The Swamp Sparrow (Melospiza georgiana) is a winter visitor to Anahuac NWR. The gray face and rufous wings ID this 5.75" sparrow.

Swamp Sparrow
This Pied-billed Grebe (Podilymbus podiceps) posed in the early morning sunlight to give a beautiful reflection.

Pied-billed Grebe
Anahuac NWR hosts thousands of wintering Snow Geese (Chen caerulescens). I noticed the juvenile plumaged birds for the first time. They have brownish heads and necks and gray backs and wings.

Snow Goose - juvenile light phase
Ruddy Ducks (Oxyura jamaicensis) are also winter visitors to Anahuac, but I cannot recall seeing them before.
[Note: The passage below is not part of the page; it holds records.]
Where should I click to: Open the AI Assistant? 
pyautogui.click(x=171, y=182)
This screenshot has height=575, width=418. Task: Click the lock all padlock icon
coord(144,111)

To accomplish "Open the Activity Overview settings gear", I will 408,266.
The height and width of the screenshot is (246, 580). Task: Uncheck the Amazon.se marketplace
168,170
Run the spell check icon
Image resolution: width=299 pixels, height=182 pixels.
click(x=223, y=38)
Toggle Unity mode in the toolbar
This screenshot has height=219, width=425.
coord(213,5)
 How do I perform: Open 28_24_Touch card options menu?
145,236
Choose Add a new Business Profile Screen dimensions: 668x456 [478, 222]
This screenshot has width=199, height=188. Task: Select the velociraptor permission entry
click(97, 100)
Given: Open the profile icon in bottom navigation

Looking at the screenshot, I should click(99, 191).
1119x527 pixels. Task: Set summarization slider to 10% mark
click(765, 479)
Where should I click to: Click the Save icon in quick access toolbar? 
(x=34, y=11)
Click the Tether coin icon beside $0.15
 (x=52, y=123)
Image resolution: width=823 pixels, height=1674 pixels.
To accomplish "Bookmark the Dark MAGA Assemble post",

One other birder posted that he saw several at the refuge, and then I found about 12-15. I guess I just missed them for 20 years! They are 15" long and have stiff tails, that they often carry upright. The non-breeding males have a dark cap, white cheek and brown body.

Ruddy Duck - male non-breeding
The females are similar, but have a dark stripe across the face. She has her tail upright as well, an important field mark for this species.

Ruddy Duck - female

I also found a Canvasback (Aythya valisineria) at Anahuac, again my first time to see one in Texas. I looked at the Anahuac list and they are listed as common in winter. I guess my vision is improving with age? The reddish-brown head, white body and forehead sloping down to the bill ID this duck.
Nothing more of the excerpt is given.